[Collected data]
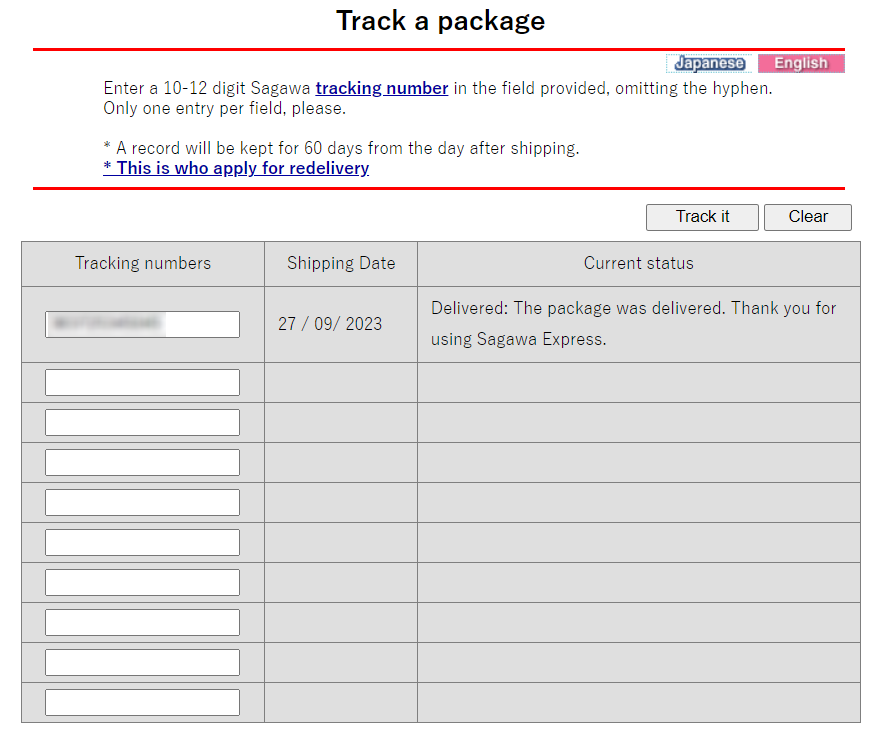Select the sixth tracking number field
Image resolution: width=893 pixels, height=734 pixels.
142,543
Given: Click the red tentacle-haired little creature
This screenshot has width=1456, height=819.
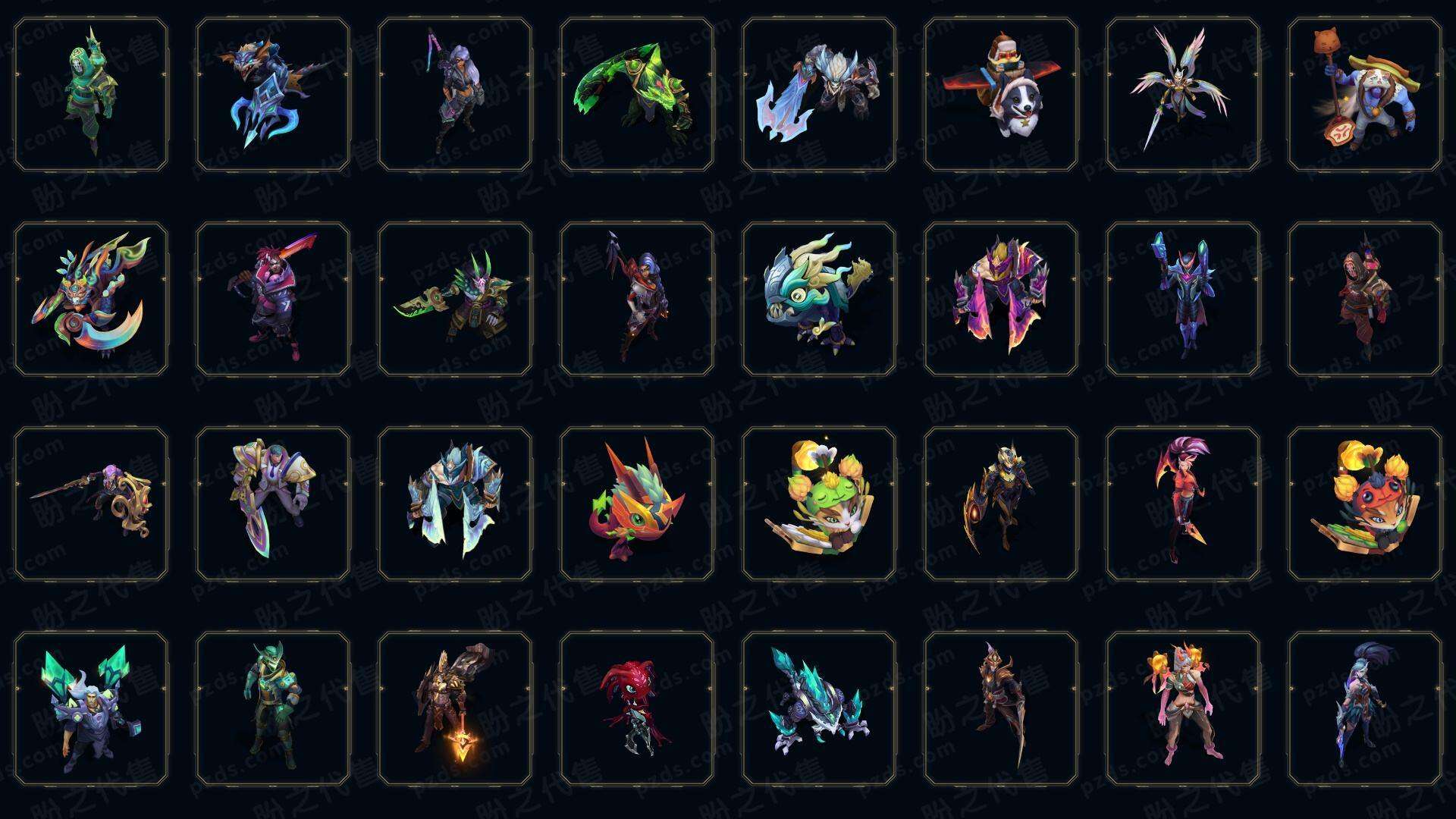Looking at the screenshot, I should [x=637, y=709].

◆ **PROBLEM DETAILS**
Please reproduce, word for word, only the lines from the line that holds "Given: Click the" through the final line of the entries above, omitting any pictures.

◆ **ANSWER TO THE EXERCISE**
Given: Click the red tentacle-haired little creature
This screenshot has width=1456, height=819.
Looking at the screenshot, I should [x=637, y=709].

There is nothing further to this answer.